* **PROBLEM DETAILS**:
Copy the data that follows, exactly and completely.

+++ DATA TO EXAMINE

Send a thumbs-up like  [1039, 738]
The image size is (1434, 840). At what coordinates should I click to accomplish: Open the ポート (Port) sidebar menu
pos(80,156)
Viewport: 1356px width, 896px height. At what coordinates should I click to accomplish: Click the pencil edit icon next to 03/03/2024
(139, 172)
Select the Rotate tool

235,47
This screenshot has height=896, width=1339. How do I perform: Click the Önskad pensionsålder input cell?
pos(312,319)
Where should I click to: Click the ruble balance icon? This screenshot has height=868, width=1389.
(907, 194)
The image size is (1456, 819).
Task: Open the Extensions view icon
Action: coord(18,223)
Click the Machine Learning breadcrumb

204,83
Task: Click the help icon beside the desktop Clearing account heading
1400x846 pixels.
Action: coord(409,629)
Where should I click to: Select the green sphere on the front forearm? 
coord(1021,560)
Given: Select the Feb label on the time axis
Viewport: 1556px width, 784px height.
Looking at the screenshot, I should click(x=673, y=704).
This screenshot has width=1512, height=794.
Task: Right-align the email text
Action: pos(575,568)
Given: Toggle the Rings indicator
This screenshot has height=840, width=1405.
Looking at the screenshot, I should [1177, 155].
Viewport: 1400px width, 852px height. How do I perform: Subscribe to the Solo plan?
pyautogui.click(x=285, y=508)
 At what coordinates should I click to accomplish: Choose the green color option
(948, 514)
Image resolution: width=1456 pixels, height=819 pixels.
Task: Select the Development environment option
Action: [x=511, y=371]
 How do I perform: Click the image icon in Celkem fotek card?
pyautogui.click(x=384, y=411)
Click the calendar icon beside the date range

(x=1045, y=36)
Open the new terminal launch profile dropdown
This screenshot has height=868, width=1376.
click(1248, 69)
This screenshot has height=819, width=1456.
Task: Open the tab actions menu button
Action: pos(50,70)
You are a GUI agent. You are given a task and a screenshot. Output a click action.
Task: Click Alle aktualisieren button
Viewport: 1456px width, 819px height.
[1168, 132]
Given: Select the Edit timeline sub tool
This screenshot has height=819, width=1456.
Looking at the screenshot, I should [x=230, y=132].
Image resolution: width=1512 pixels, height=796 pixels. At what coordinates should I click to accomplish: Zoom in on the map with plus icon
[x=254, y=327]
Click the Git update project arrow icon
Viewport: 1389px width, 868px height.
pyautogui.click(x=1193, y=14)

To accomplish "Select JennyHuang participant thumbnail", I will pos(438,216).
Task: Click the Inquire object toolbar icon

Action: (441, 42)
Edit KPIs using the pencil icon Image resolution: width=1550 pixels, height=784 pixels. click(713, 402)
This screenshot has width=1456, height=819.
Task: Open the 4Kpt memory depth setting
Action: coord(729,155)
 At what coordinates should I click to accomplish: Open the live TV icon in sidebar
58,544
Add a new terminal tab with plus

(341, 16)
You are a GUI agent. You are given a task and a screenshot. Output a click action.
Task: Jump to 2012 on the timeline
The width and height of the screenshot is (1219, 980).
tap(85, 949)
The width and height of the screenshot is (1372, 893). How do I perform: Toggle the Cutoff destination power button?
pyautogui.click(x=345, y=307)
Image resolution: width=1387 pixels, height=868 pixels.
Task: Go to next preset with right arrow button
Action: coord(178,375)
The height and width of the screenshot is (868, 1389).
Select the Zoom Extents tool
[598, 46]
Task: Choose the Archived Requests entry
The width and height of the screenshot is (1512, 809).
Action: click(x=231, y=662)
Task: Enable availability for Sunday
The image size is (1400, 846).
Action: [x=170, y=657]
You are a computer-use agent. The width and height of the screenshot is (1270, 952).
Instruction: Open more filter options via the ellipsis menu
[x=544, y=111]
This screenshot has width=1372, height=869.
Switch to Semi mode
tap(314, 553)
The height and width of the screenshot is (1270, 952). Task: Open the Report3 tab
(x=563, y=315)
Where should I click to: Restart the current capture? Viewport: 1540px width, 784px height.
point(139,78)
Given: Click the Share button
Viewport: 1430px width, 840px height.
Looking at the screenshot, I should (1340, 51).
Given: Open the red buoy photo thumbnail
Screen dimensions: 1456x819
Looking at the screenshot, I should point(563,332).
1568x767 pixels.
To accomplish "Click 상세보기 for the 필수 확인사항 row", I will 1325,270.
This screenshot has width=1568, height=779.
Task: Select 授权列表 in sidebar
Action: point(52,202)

++++++

* **RESULT FOR THIS TASK**:
Send a thumbs-up like  [1039, 738]
The image size is (1434, 840). At what coordinates should I click to accomplish: Open the ポート (Port) sidebar menu
pos(80,156)
Viewport: 1356px width, 896px height. At what coordinates should I click to accomplish: Click the pencil edit icon next to 03/03/2024
(139, 172)
Select the Rotate tool

235,47
This screenshot has height=896, width=1339. How do I perform: Click the Önskad pensionsålder input cell?
pos(312,319)
Where should I click to: Click the ruble balance icon? This screenshot has height=868, width=1389.
(907, 194)
The image size is (1456, 819).
Task: Open the Extensions view icon
Action: coord(18,223)
Click the Machine Learning breadcrumb

204,83
Task: Click the help icon beside the desktop Clearing account heading
1400x846 pixels.
Action: coord(409,629)
Where should I click to: Select the green sphere on the front forearm? 
coord(1021,560)
Given: Select the Feb label on the time axis
Viewport: 1556px width, 784px height.
Looking at the screenshot, I should click(x=673, y=704).
This screenshot has width=1512, height=794.
Task: Right-align the email text
Action: pos(575,568)
Given: Toggle the Rings indicator
This screenshot has height=840, width=1405.
Looking at the screenshot, I should [1177, 155].
Viewport: 1400px width, 852px height. How do I perform: Subscribe to the Solo plan?
pyautogui.click(x=285, y=508)
 At what coordinates should I click to accomplish: Choose the green color option
(948, 514)
Image resolution: width=1456 pixels, height=819 pixels.
Task: Select the Development environment option
Action: [x=511, y=371]
 How do I perform: Click the image icon in Celkem fotek card?
pyautogui.click(x=384, y=411)
Click the calendar icon beside the date range

(x=1045, y=36)
Open the new terminal launch profile dropdown
This screenshot has height=868, width=1376.
click(1248, 69)
This screenshot has height=819, width=1456.
Task: Open the tab actions menu button
Action: pos(50,70)
You are a GUI agent. You are given a task and a screenshot. Output a click action.
Task: Click Alle aktualisieren button
Viewport: 1456px width, 819px height.
[1168, 132]
Given: Select the Edit timeline sub tool
This screenshot has height=819, width=1456.
Looking at the screenshot, I should [x=230, y=132].
Image resolution: width=1512 pixels, height=796 pixels. At what coordinates should I click to accomplish: Zoom in on the map with plus icon
[x=254, y=327]
Click the Git update project arrow icon
Viewport: 1389px width, 868px height.
pyautogui.click(x=1193, y=14)

To accomplish "Select JennyHuang participant thumbnail", I will pos(438,216).
Task: Click the Inquire object toolbar icon

Action: (441, 42)
Edit KPIs using the pencil icon Image resolution: width=1550 pixels, height=784 pixels. click(713, 402)
This screenshot has width=1456, height=819.
Task: Open the 4Kpt memory depth setting
Action: coord(729,155)
 At what coordinates should I click to accomplish: Open the live TV icon in sidebar
58,544
Add a new terminal tab with plus

(341, 16)
You are a GUI agent. You are given a task and a screenshot. Output a click action.
Task: Jump to 2012 on the timeline
The width and height of the screenshot is (1219, 980).
tap(85, 949)
The width and height of the screenshot is (1372, 893). How do I perform: Toggle the Cutoff destination power button?
pyautogui.click(x=345, y=307)
Image resolution: width=1387 pixels, height=868 pixels.
Task: Go to next preset with right arrow button
Action: coord(178,375)
The height and width of the screenshot is (868, 1389).
Select the Zoom Extents tool
[598, 46]
Task: Choose the Archived Requests entry
The width and height of the screenshot is (1512, 809).
Action: click(x=231, y=662)
Task: Enable availability for Sunday
The image size is (1400, 846).
Action: [x=170, y=657]
You are a computer-use agent. The width and height of the screenshot is (1270, 952).
Instruction: Open more filter options via the ellipsis menu
[x=544, y=111]
This screenshot has width=1372, height=869.
Switch to Semi mode
tap(314, 553)
The height and width of the screenshot is (1270, 952). Task: Open the Report3 tab
(x=563, y=315)
Where should I click to: Restart the current capture? Viewport: 1540px width, 784px height.
point(139,78)
Given: Click the Share button
Viewport: 1430px width, 840px height.
Looking at the screenshot, I should (1340, 51).
Given: Open the red buoy photo thumbnail
Screen dimensions: 1456x819
Looking at the screenshot, I should point(563,332).
1568x767 pixels.
To accomplish "Click 상세보기 for the 필수 확인사항 row", I will 1325,270.
This screenshot has width=1568, height=779.
Task: Select 授权列表 in sidebar
Action: point(52,202)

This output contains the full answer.